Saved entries
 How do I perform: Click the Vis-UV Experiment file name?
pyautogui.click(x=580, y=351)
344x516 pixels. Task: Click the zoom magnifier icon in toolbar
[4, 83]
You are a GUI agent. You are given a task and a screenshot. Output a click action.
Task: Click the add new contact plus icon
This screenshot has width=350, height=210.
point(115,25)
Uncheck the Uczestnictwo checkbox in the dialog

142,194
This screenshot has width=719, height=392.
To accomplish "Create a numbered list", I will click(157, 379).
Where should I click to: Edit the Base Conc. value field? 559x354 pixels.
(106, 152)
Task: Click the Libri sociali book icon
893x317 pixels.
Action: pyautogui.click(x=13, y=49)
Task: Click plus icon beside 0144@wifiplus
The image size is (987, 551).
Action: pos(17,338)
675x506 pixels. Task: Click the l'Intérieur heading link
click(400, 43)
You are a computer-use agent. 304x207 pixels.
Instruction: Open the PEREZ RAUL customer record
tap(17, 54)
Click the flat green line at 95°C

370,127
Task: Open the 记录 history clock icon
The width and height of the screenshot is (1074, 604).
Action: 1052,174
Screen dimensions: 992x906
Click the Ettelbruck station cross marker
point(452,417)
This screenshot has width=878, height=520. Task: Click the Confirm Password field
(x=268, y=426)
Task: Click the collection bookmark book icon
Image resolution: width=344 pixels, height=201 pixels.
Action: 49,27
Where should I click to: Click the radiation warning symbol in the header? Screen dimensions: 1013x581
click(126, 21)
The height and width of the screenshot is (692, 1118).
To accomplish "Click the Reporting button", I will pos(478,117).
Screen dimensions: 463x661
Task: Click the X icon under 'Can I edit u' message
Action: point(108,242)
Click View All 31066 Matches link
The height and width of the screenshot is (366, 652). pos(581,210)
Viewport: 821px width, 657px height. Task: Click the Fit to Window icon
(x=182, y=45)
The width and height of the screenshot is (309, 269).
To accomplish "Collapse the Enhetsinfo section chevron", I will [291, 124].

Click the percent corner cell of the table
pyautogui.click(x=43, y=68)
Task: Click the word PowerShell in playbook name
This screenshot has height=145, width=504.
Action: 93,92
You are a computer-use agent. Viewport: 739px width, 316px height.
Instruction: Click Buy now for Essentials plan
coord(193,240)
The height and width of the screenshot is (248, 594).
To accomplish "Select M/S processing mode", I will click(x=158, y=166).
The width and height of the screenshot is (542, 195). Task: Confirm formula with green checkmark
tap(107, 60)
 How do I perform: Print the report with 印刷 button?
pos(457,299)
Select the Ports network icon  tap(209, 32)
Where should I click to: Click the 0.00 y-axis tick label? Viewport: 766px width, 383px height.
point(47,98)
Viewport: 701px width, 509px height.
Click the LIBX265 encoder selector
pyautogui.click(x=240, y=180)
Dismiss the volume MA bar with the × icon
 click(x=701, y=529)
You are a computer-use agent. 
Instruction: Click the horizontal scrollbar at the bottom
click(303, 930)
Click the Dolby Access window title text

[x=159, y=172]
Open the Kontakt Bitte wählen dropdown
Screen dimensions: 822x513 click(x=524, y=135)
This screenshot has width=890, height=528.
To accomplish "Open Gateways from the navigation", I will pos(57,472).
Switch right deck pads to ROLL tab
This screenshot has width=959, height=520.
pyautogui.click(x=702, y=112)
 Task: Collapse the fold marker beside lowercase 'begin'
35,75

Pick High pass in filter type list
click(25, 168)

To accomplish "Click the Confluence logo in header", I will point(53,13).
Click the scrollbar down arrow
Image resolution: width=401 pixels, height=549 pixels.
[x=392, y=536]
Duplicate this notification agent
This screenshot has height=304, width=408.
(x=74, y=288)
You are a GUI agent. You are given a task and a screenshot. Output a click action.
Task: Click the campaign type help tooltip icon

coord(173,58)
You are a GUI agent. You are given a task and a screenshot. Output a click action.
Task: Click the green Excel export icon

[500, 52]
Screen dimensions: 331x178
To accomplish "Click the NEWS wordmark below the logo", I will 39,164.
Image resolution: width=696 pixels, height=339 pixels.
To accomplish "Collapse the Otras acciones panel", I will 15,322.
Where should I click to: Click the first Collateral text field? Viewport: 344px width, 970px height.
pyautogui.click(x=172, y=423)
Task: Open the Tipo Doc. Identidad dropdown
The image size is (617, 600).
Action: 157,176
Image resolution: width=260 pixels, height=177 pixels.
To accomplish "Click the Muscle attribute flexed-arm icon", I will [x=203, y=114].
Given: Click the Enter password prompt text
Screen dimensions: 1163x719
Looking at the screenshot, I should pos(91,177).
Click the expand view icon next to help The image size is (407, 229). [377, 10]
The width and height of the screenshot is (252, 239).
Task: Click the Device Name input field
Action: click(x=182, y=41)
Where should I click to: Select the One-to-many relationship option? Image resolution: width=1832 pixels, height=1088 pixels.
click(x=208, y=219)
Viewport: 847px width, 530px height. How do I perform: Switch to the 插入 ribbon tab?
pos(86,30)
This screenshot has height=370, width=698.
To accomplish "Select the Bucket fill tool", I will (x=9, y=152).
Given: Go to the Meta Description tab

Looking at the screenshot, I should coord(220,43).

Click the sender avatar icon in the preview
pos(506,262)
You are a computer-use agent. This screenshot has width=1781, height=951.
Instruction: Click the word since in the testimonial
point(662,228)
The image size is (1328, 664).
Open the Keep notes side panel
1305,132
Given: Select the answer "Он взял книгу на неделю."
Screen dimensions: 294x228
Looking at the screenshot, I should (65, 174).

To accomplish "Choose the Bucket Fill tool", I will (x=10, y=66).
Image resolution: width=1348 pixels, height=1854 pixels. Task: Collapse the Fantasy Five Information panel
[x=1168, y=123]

> How to complete this task
Pull every line containing "computer" from the data.

> Answer area
You are a computer-use agent. 304x207 pixels.
You are a computer-use agent. Viewport: 739px width, 316px height.
You are a computer-use agent. 
You are a computer-use agent. This screenshot has width=1781, height=951.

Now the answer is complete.